Emails produced for the audit discussed costing scenarios regarding vacation days for the two executives “and how amounts could be given without coming across as circumventing the spirit and intent” of the legislation.
The auditor report states Ellis also authorized a bonus for the AER’s former chiefs of staff — $6,000 in 2017, and $5,000 in 2018 — and they were the only individuals outside the senior executive team who received the benefit. [they must have done some mighty dirty hanky panky for Ellis and or Encana]
“Similar to the two (executive vice presidents), a cash payment was made to the chiefs of staff and characterized as leave with pay. We found no documented rationale to support the selective approach to granting additional leave to the chiefs of staff versus others in the organization.”
AER paid for executives to commute from B.C.
The audit confirmed previous CBC News reporting that AER CEO Jim Ellis was paid to commute from his home in the Okanagan to work in Calgary. Auditors found the chair of the AER approved Ellis’s request after he asserted the chair had previously agreed to the arrangement.
But when auditors interviewed the chair, “he told us he only agreed that AER would cover the costs associated with changes in airfare resulting from work-related scheduling changes that impacted travel times.
“We found no formal documentation to corroborate the accuracy of either the former AER board chair or the former AER CEO’s account of what was agreed to.”
Auditors also found no evidence that the board chair at the time sought to confirm this alleged previous agreement.
The AER, the report states, paid about $20,000 in travel costs for Ellis from his B.C. residence to Calgary from Jan. 1, 2018 until his departure in Nov. 2018.
CBC News has reported that two other AER executives were also commuting from their homes in B.C.
The AER, funded by a levy charged to the energy sector, is one of Alberta’s most recognized public agencies. It oversees the massive energy sector and is expected to ensure the safe and environmentally responsible development of the industry.
[“Expected” by whom? Experienced self-thinking Alberta landowners expect nothing but pollution and harm enabling and law violation and contamination cover-ups out of AER and Alberta Environment]

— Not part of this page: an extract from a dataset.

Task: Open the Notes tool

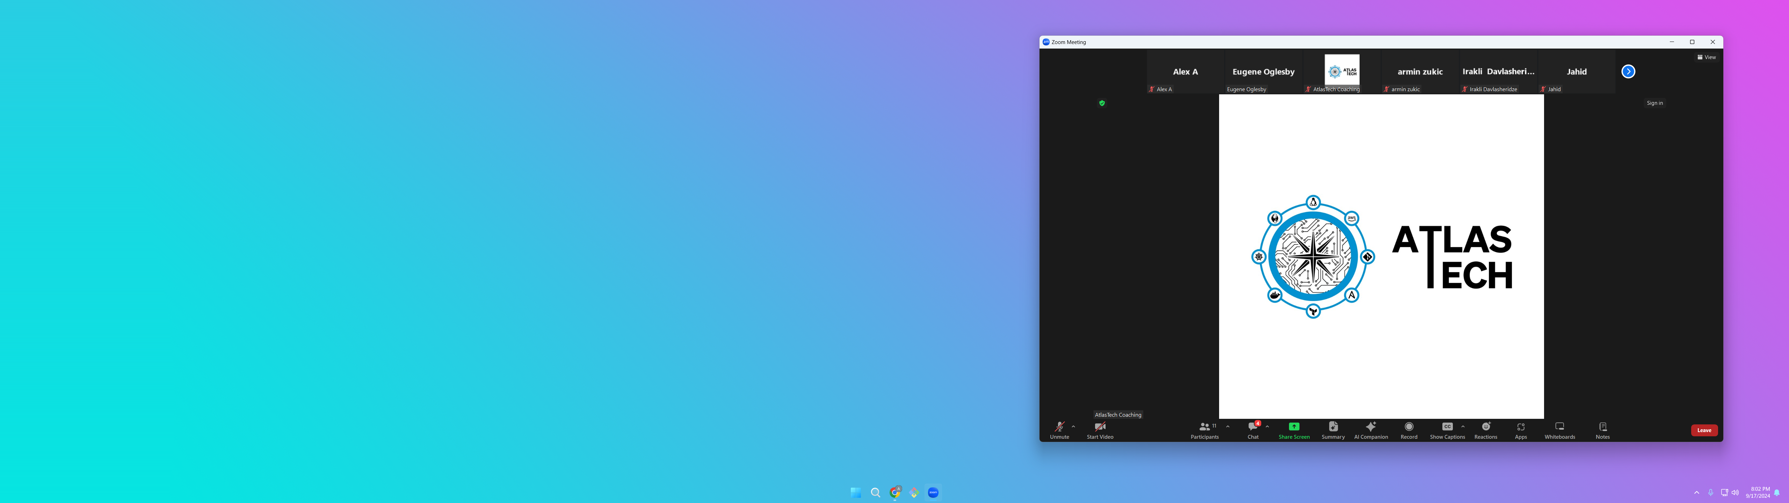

‘Reckless and wilful disregard’
Last month, three provincial watchdogs concluded the AER wrongfully used its resources to establish another company outside its mandate, while Ellis displayed “reckless and wilful disregard” for the proper management of public funds. [Not public funds! AER is 100% funded by industry. Ellis did the Hanky Panky with industry funds]
In damning reports, the ethics commissioner, auditor general, and public interest commissioner concluded the AER’s board oversaw a regulator whose executives travelled by air first-class and stayed at $500-per-night hotels, plotted how to privatize the province’s intellectual property, and spent millions of dollars in public money on a private venture in order to secure their future employment.
[All nasty, yes, but nowhere near as nasty as the AER (and it’s previous evil incarnations) regularly covering-up environmental crimes by oil and gas companies (costing the public – Albertans and Canadians – billions of dollars in environmental and public health costs and endless toxic messes yet to be cleaned up) and the abuses both regulators gleefully dole out to landowners/families harmed by those crimes. Who will investigate these much more horrific crimes by the AER and Alberta Environment? And when?]
In some instances, the board knew of the behaviour and allowed it to happen, while at other times, it was completely unaware of activities. Board members not only failed to provide oversight, but they often didn’t even question senior leadership. [Like Board members knowingly letting industry get away with murder]
Energy Minister Sonya Savage announced in September that a review of the AER was being launched and she appointed an interim board to chart its future.